Senator unveils new TAILOR bill
Feb. 15, 2017 -- Legislation aimed at giving regulatory relief to smaller credit unions and banks by requiring their federal regulators (including NCUA and the CFPB) to tailor their rules to fit financial institutions’ business models and risk profiles has been reintroduced in the Senate.
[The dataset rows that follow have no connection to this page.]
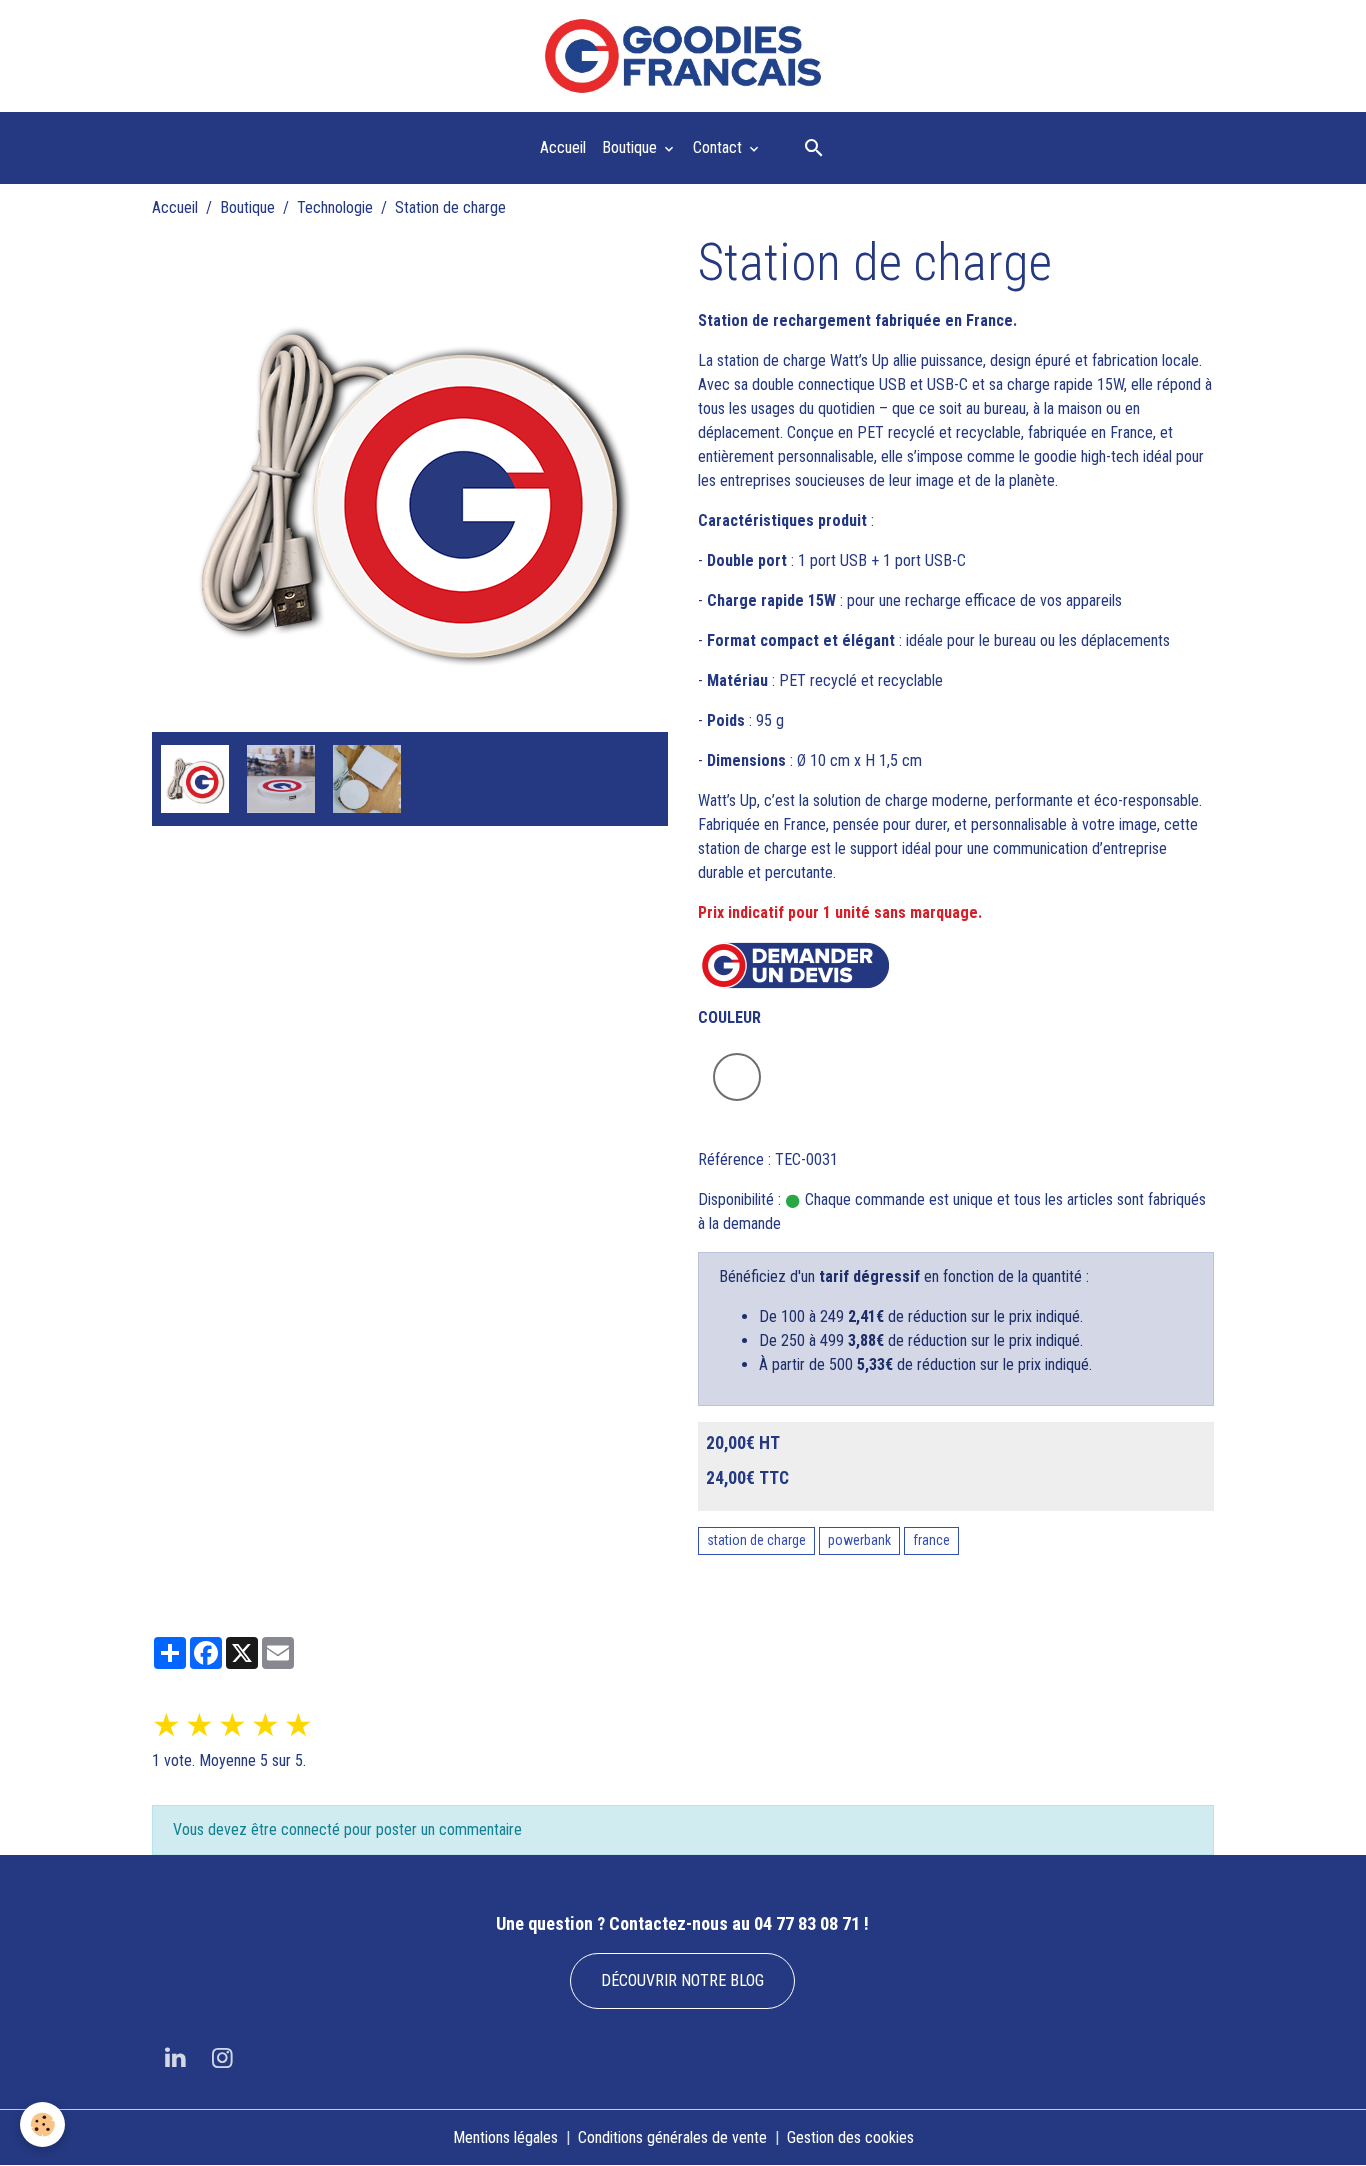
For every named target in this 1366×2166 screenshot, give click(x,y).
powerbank (859, 1540)
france (931, 1540)
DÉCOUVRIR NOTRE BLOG (682, 1980)
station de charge (756, 1540)
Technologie (335, 207)
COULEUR (729, 1017)
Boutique (631, 147)
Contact (719, 147)
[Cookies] (42, 2124)
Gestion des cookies (850, 2137)
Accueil (563, 147)
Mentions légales (505, 2137)
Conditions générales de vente (672, 2137)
As he did in the previous Congress, Sen. Mike Rounds (R-S.C.) has introduced the “Taking Account of Institutions with Low Operational Risk Act” (the TAILOR Act, S. 366), which mirrors House legislation of the same name that was also introduced in the previous Congress. That bill, H.R. 2896, was sent by the House Financial Services Committee to the House floor, but no further action was taken. In addition to requiring regulators to take risk into account,
Rounds’ bill would require regulators to provide an annual report to Congress outlining the steps taken to “tailor” their regulations, and; review all regulations issued by the agencies since the Dodd-Frank Act was passed in 2010, and revise those that do not conform to the new TAILOR Act.
The House version of last year’s bill was incorporated into the Financial CHOICE Act, the sweeping reform of the Dodd-Frank Act proposed by House Financial Services Committee Chairman Jeb Hensarling (R-Texas). The committee leader is reportedly preparing a new version of his reform bill; introduction is expected soon.